The Pantone Color Institute has declared '18-3838 Ultra Violet' the official colour of 2018. New York Times fashion director Vanessa Friedman explains what that means and why it matters.
(Pantone Color Institute)

Every year, the Pantone Color Institute, which forecasts colour trends and helps companies decide on a key shade for their products, announces their pick for "colour of the year."

According to Pantone, 2018 is all about purple power.
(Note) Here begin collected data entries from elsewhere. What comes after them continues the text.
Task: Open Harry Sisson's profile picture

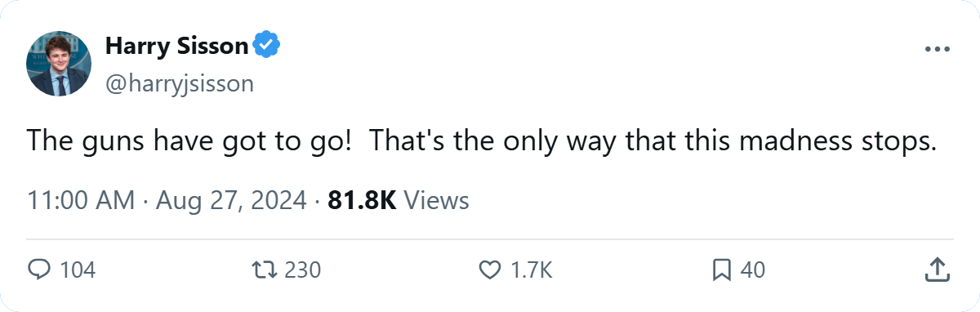Action: [x=59, y=64]
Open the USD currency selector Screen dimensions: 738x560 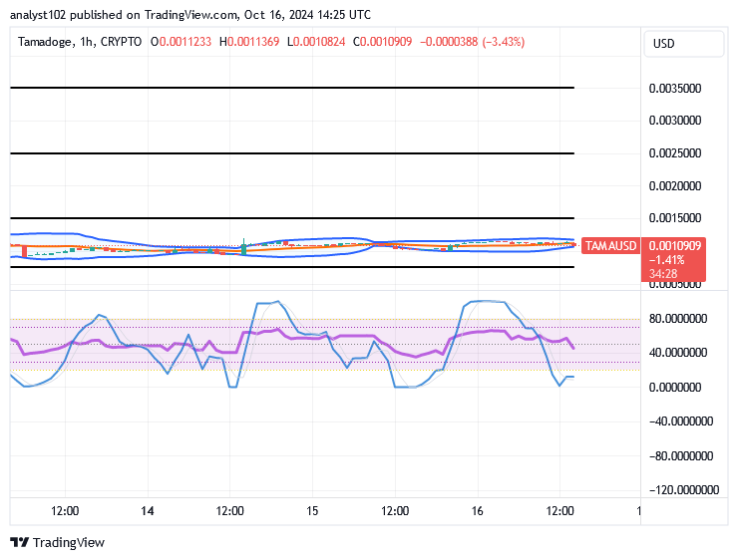[x=683, y=44]
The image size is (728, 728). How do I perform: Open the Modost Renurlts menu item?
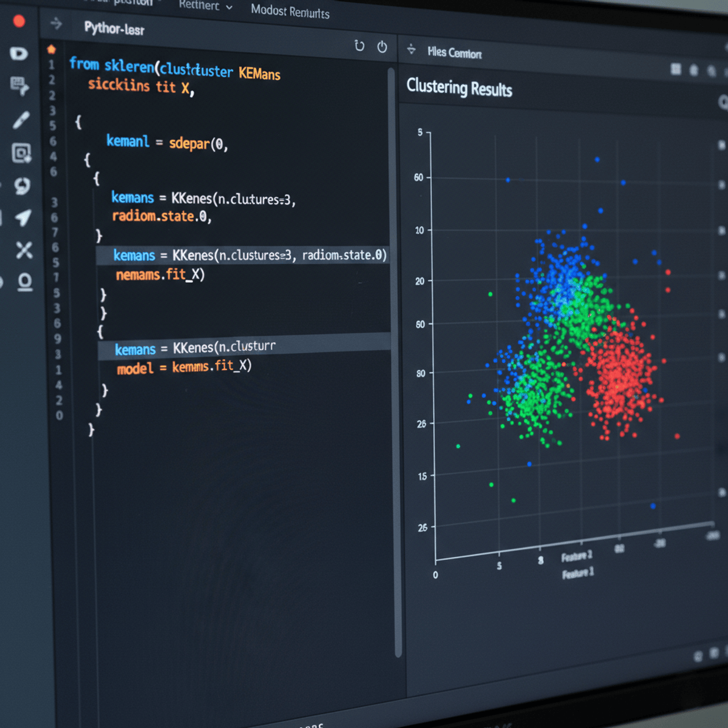pyautogui.click(x=289, y=12)
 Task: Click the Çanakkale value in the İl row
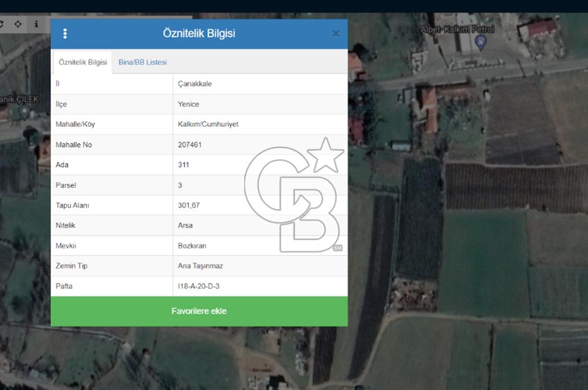(x=195, y=84)
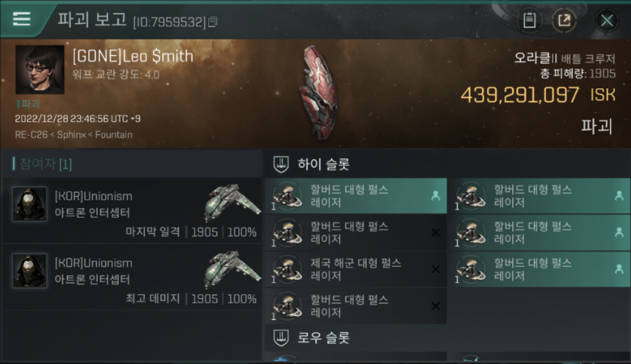Select the 참여자 [1] header
This screenshot has height=364, width=631.
[x=43, y=164]
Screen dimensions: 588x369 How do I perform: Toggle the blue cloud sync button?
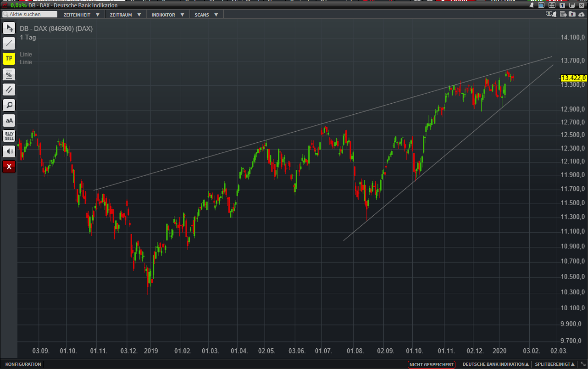(x=541, y=6)
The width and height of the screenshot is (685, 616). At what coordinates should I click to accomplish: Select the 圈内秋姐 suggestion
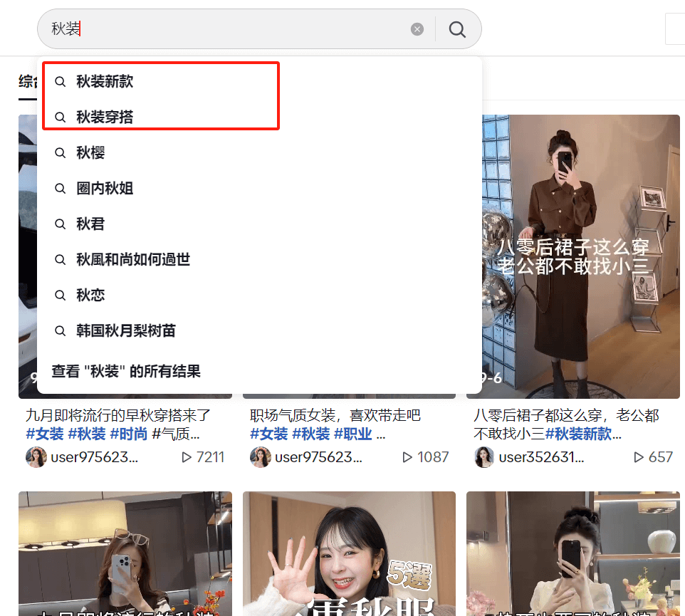[x=105, y=189]
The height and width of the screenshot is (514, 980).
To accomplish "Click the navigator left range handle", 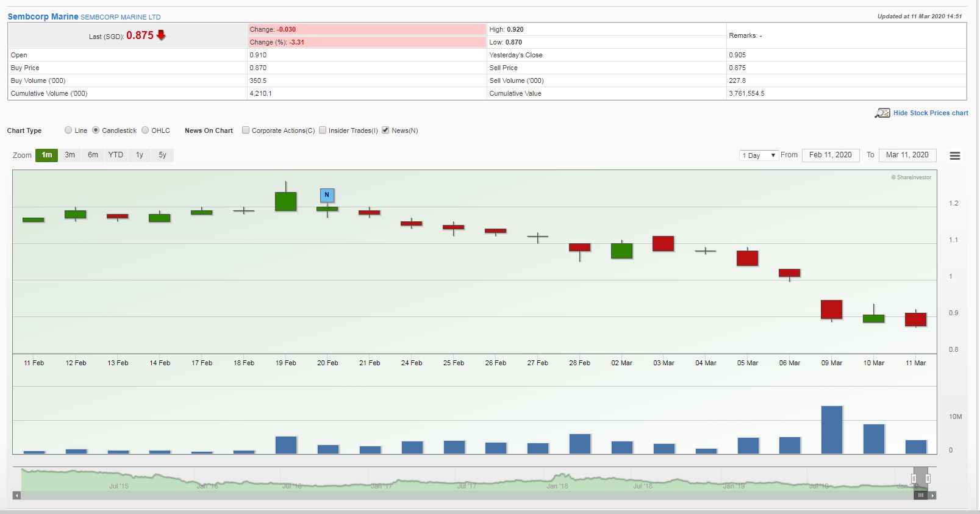I will 914,479.
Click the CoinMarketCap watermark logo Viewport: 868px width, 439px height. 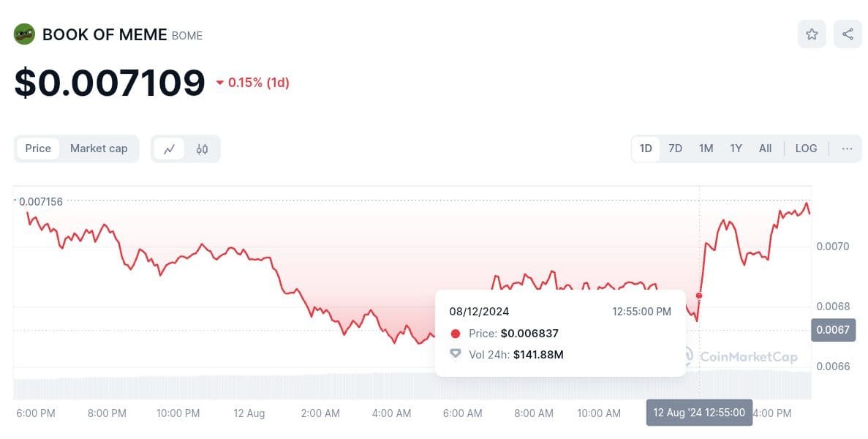pyautogui.click(x=742, y=357)
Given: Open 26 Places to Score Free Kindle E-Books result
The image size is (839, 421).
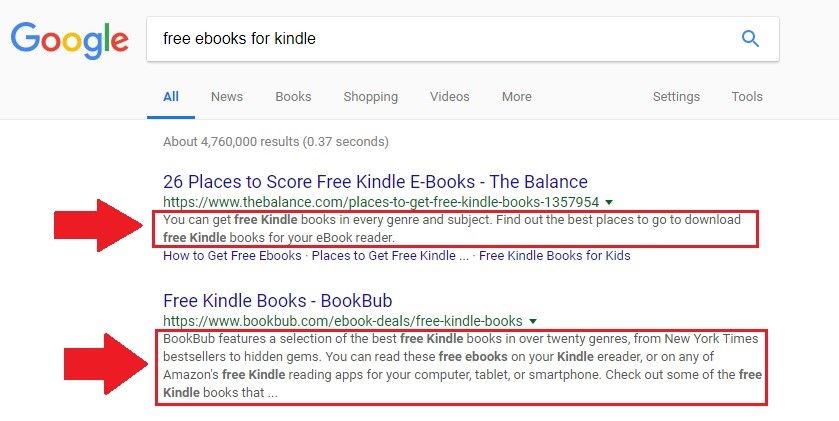Looking at the screenshot, I should pos(375,182).
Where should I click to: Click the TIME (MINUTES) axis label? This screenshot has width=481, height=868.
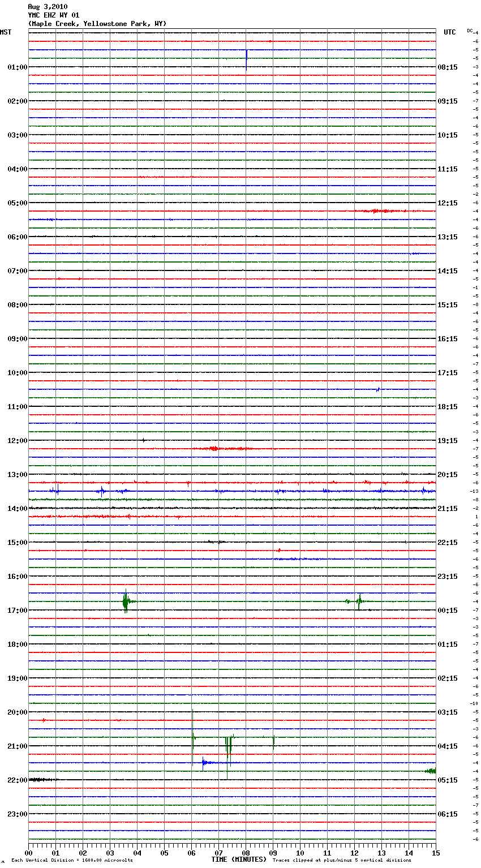239,860
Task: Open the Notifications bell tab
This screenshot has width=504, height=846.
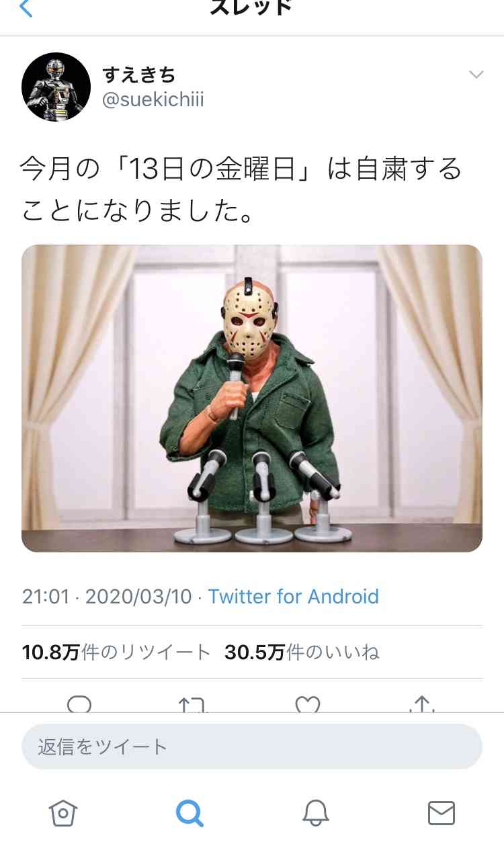Action: [x=315, y=813]
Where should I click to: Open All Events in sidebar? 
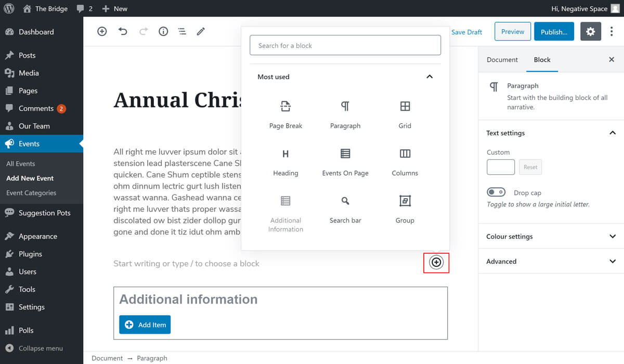21,164
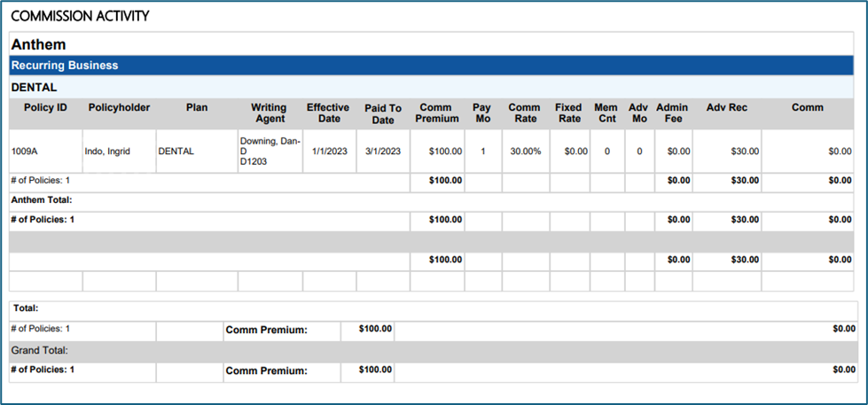Click the Recurring Business blue section bar
Image resolution: width=868 pixels, height=405 pixels.
(65, 66)

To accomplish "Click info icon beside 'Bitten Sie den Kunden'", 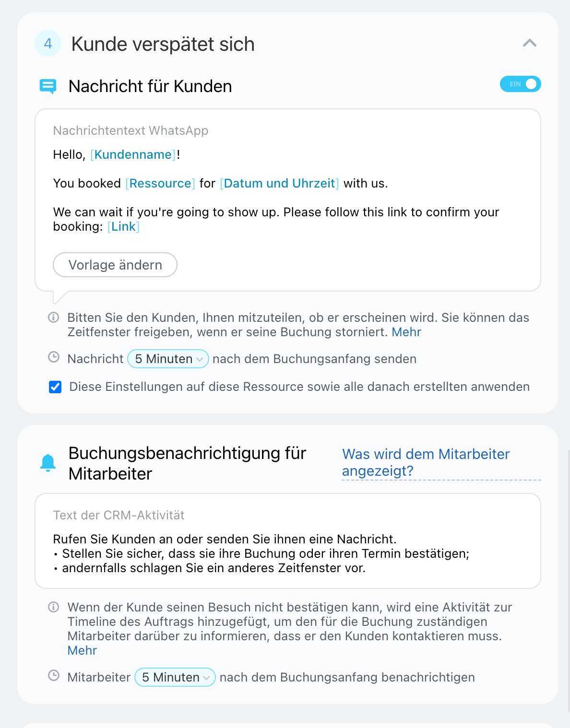I will [54, 317].
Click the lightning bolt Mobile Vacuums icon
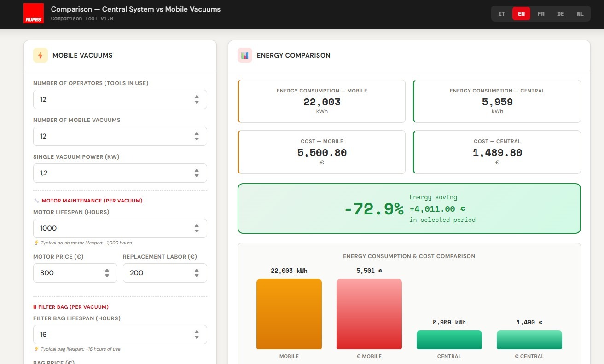 [x=41, y=55]
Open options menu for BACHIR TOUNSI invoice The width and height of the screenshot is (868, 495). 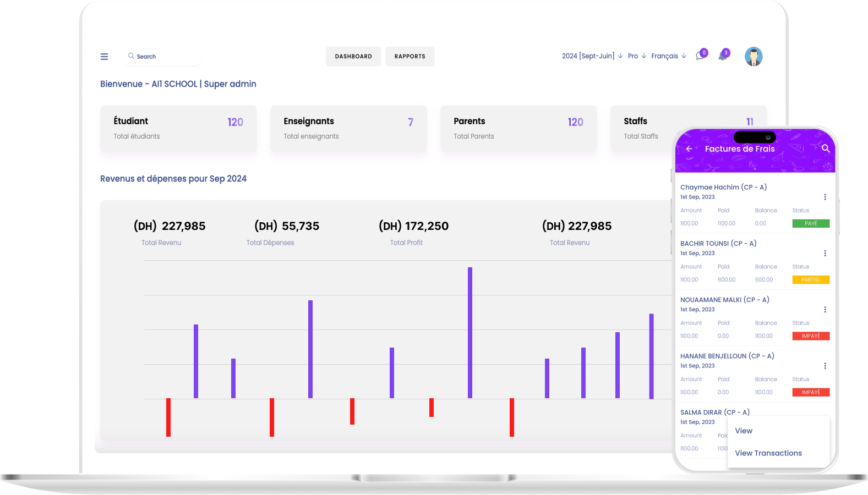[x=825, y=254]
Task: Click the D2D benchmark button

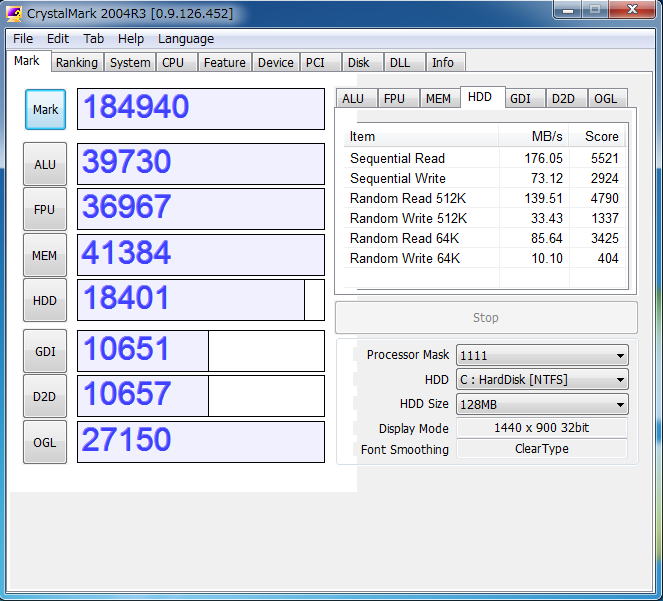Action: [45, 396]
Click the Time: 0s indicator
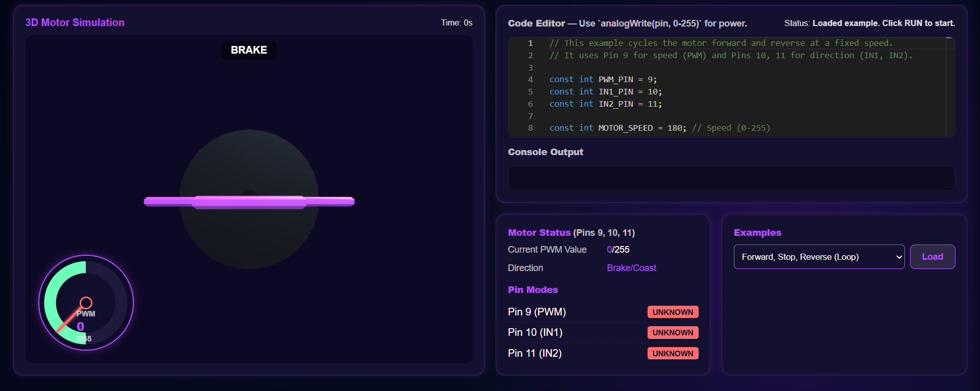The height and width of the screenshot is (391, 980). (457, 23)
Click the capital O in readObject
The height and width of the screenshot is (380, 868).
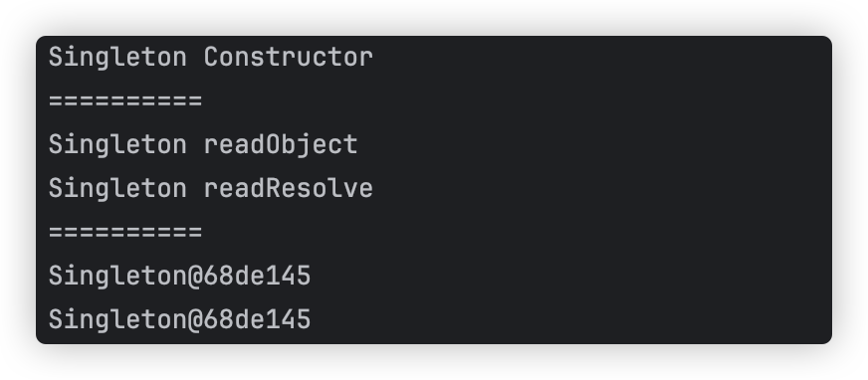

The Institute has declared 18-3838 Ultra Violet as the hue for 2018, noting that "enigmatic purples have long been symbolic of counterculture [and] artistic brilliance."

The company points to musical icons like Prince, David Bowie and Jimi Hendrix as a few of the legends who brought purple into pop culture.

Given that Pantone is a major trendsetter in the world of fashion design and consumer goods, this could very well be purple's biggest moment since 1984, when Prince released Purple Rain.

Day 6 asked New York Times fashion director Vanessa Friedman to explain why purple is poised to reign in 2018.

Prince's sister Tyka Nelson poses for photographers in front of 'Purple Rain' costumes at the 'My Name is Prince' exhibition at the O2 Arena in London on Oct. 26, 2017. (Frank Augstein/Associated Press)

"The choice of colour of the year is kind of a funny chicken-and-egg question, because what happens is that Pantone will send on average ten [or more] of their employees to really scour the world for a couple months to pick up different trends in different countries — in pop culture, film, fashion, automotive design, homewares," she says.

"And then they come back and say, 'Well, I'm seeing a lot of this colour, or a lot of that colour,' and that starts to filter down into what they end up choosing at the end of the year as the colour of the year for the following year."

"Once they choose that colour, then any company that sells products ... in that colour will start promoting that product as something in the colour of the year, and then consumers will see more and more of those products when they walk into a store. So it becomes a kind of self-fulfilling prophecy."

Prince performs during the sixth annual BET Awards in Los Angeles in June 2006. (Chris Carlson/Associated Press)

Pantone is right about one thing, Friedman says — purple in all its many shades has proved popular with artistic types over the eras.

"Ultraviolet and purple seem to have some unexpected fans throughout history," she says.

"Turns out that [Richard] Wagner, the composer, liked to compose his music in a room that was fully purple — he found it more inspiring. There are also rumours that Frank Lloyd Wright favoured a cape lined in purple. There's also Prince, who was a great fan of ultraviolet, and in fact a Warhol superstar who called herself Ultra Violet."

Pantone's Colour of the Year for 2018, Ultra Violet.

Given the political and social upheavals of the past year, trendspotters could be forgiven for not predicting such an incandescent pick for colour of the year going into 2018.

"I was surprised to hear ultraviolet — it wouldn't have been the colour that would have leapt immediately to my mind, partly because I think that most people coming out of 2017 were hearing and reading lots of relatively depressing and dire predictions. So I think the colours that were in my mind were a whole lot darker," Friedman says.

"I think Pantone is hoping that Ultra Violet will cheer everyone up for 2018."